→ **Entries shown**:
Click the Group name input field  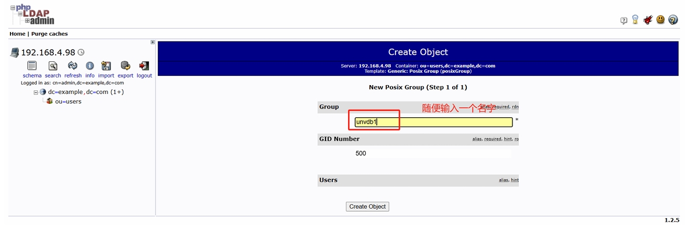pyautogui.click(x=434, y=122)
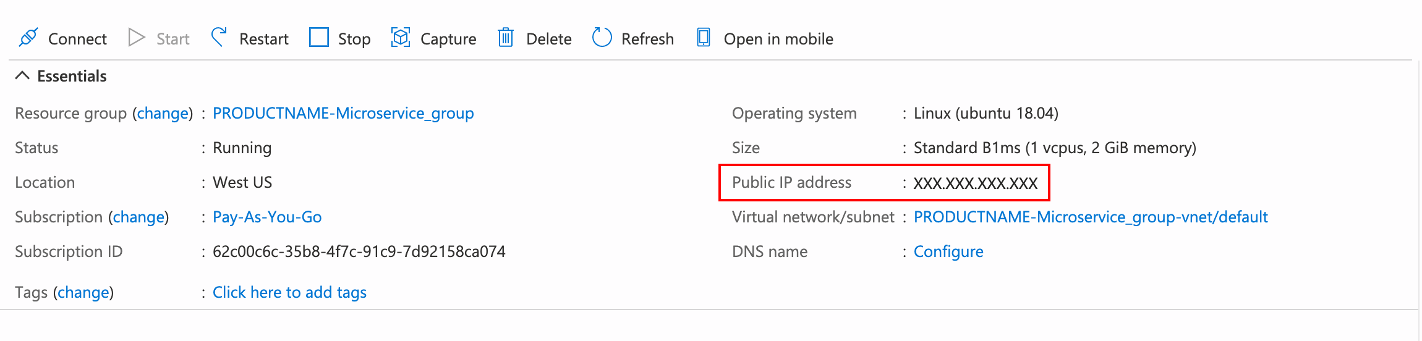Click the Connect plug icon
This screenshot has height=341, width=1422.
28,38
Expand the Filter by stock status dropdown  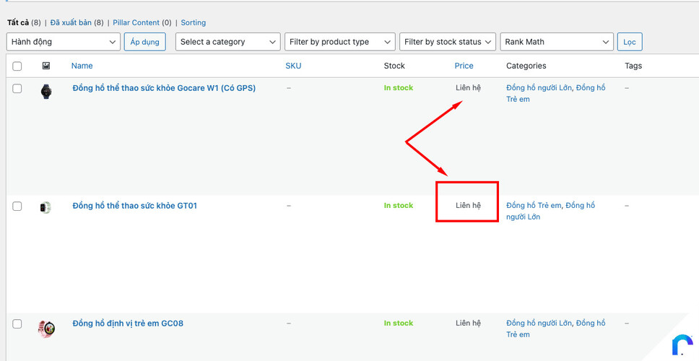447,42
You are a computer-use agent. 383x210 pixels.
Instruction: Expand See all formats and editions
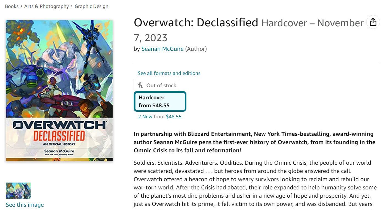169,73
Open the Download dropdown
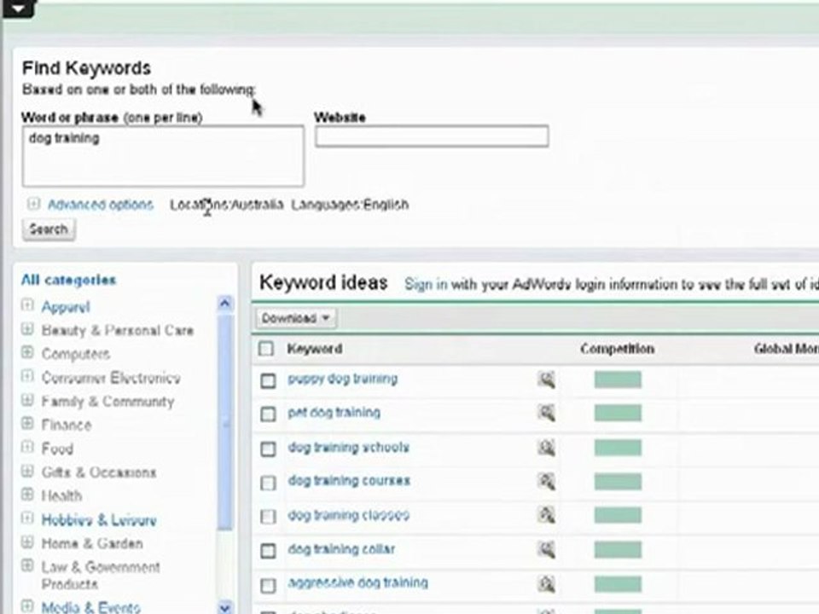The image size is (819, 614). tap(296, 318)
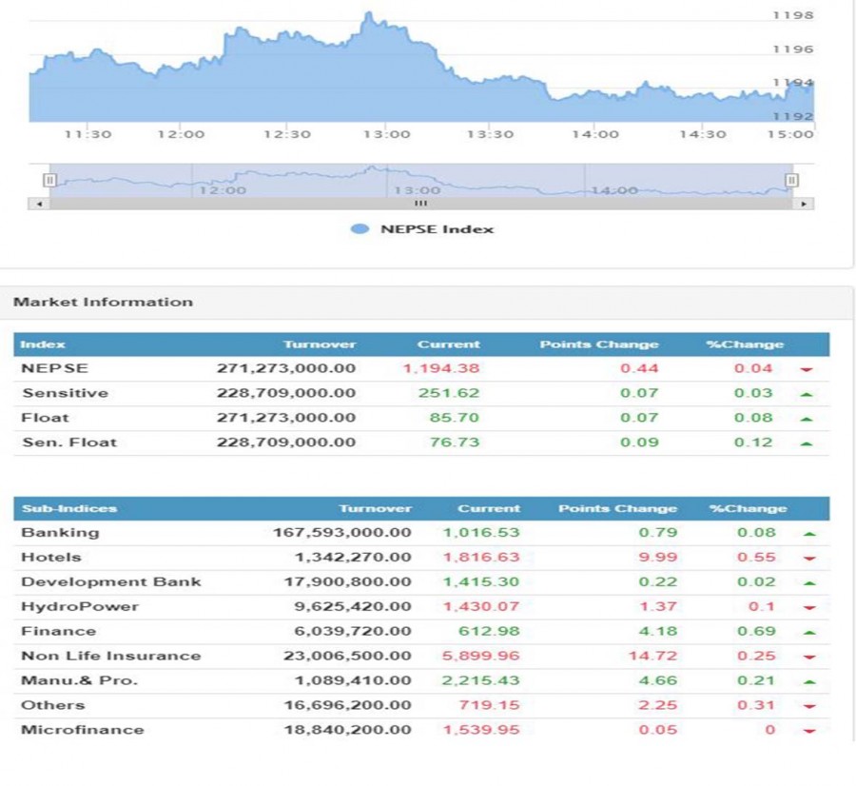Toggle the NEPSE Index legend series
The width and height of the screenshot is (856, 786).
[437, 229]
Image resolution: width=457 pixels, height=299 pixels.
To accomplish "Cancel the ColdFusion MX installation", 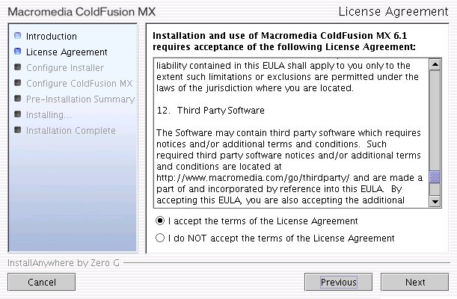I will (42, 283).
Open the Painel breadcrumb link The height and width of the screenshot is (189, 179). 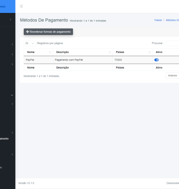click(158, 20)
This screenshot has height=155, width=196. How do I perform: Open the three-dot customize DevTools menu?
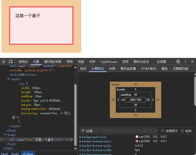[x=185, y=61]
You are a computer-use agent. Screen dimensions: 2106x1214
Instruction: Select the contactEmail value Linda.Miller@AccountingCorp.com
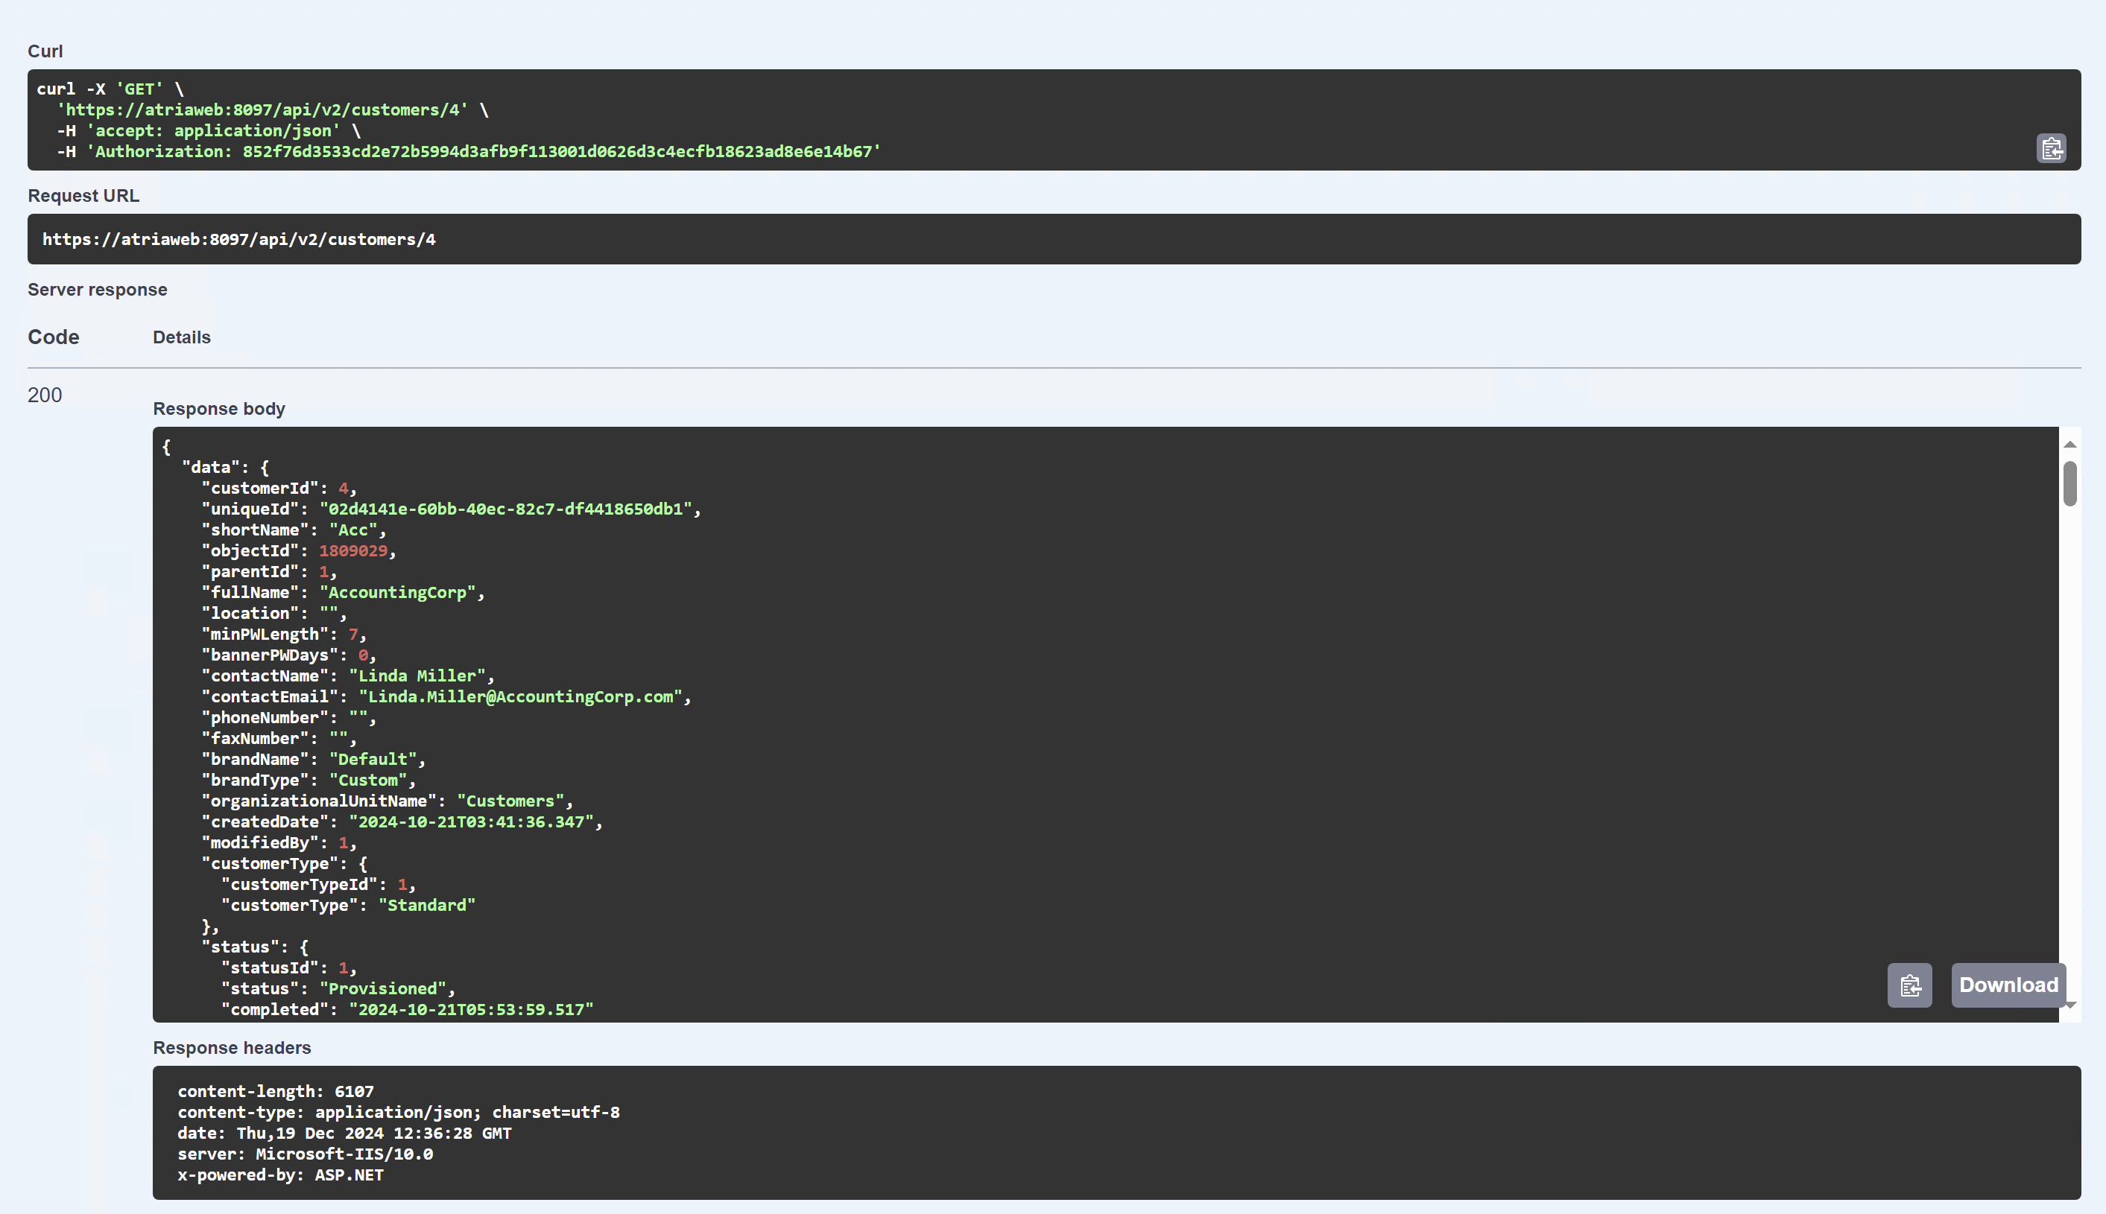[x=524, y=696]
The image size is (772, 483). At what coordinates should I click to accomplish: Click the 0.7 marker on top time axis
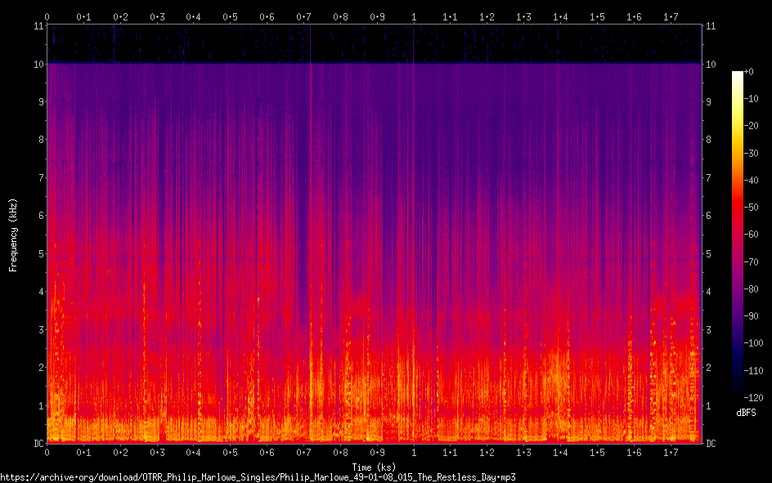(303, 16)
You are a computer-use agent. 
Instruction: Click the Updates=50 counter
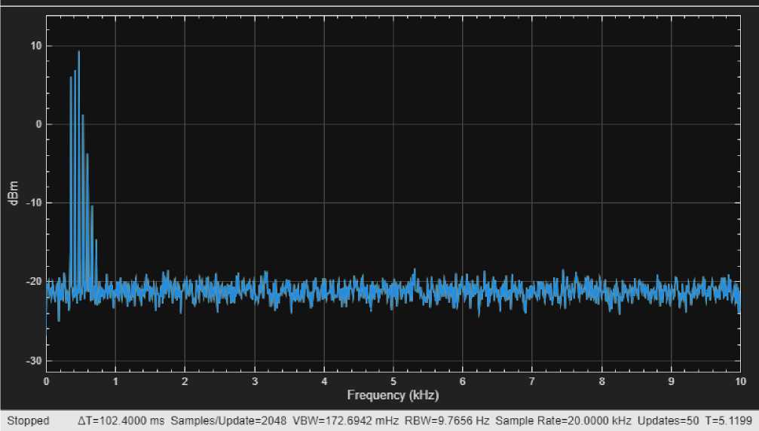(669, 420)
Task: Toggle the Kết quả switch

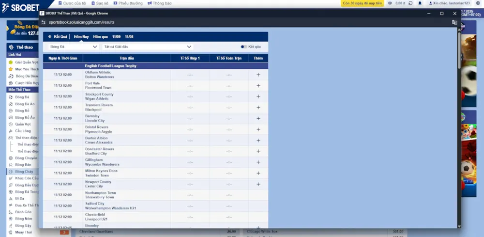Action: coord(243,47)
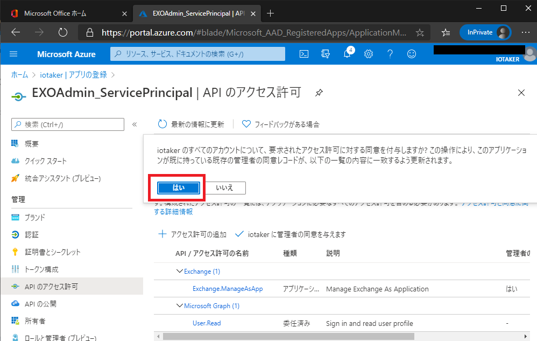Click the help question mark icon

tap(390, 54)
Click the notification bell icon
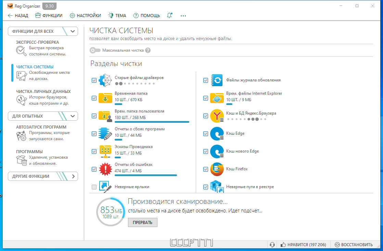 169,16
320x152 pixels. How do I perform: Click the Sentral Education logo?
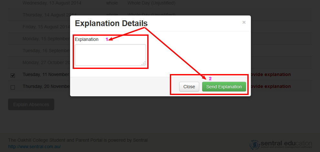pos(281,145)
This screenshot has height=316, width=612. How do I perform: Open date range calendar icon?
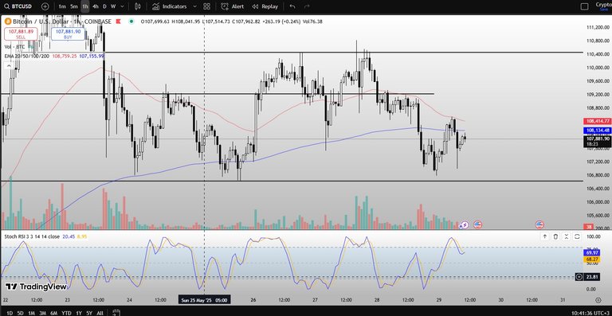[116, 313]
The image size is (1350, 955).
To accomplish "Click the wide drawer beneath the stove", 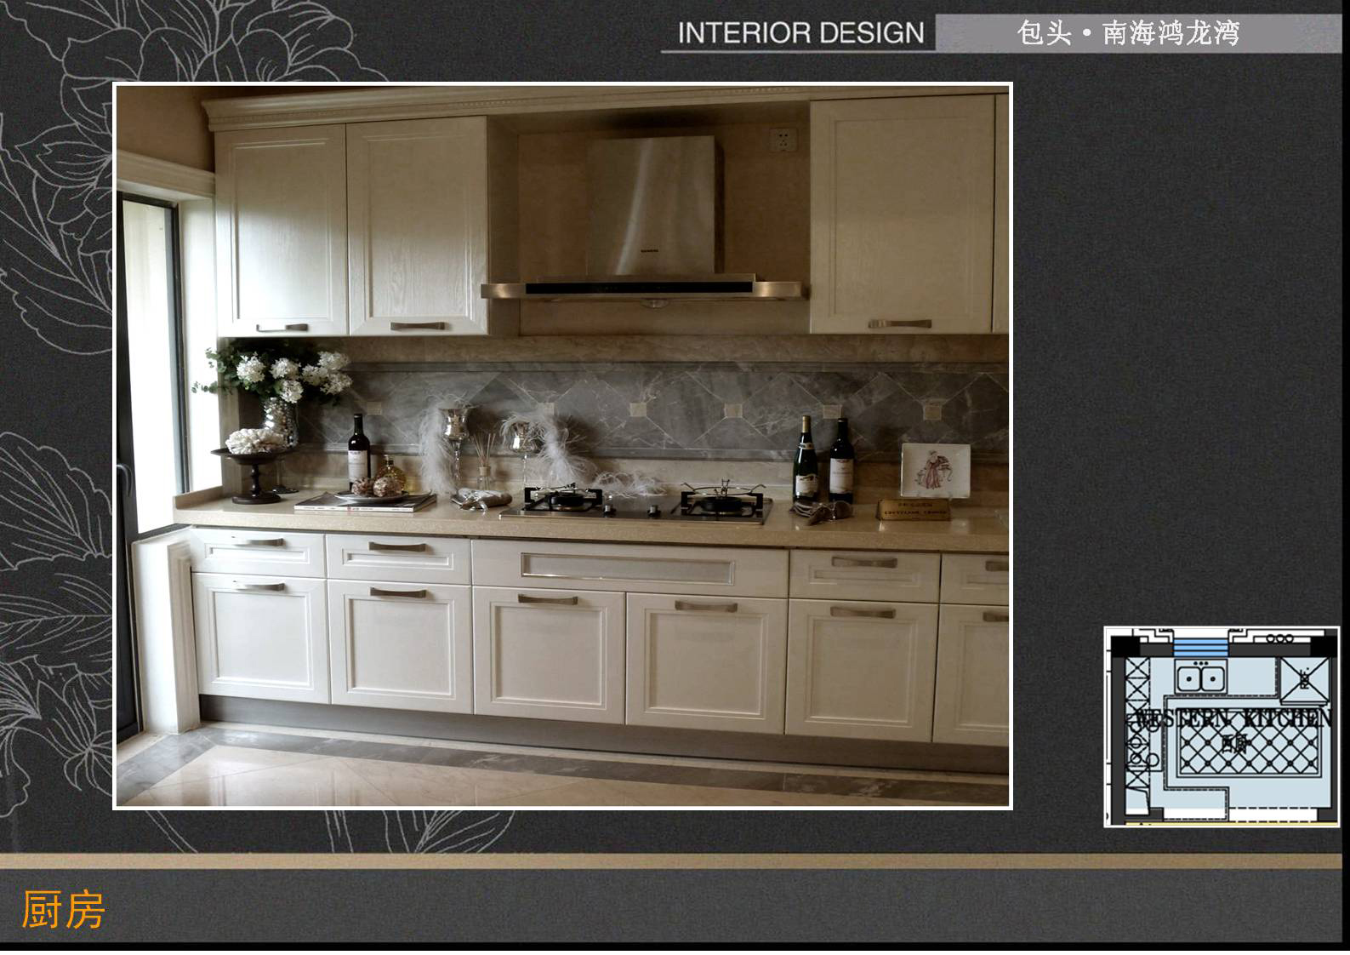I will coord(629,567).
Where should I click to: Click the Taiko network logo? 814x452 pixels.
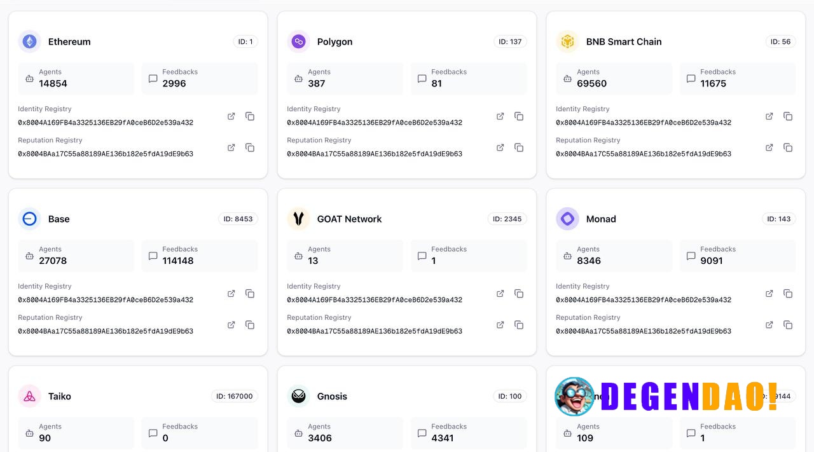tap(29, 396)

→ **What you need to do**:
Can you arrange the listing lines from the line with "Where should I" through the end of the listing as a JSON list of strings, one string per line, with blank lines omitted and the pictures left out?

→ **Final answer**:
[
  "Where should I click to: Click the Taiko network logo? 814x452 pixels.",
  "tap(29, 396)"
]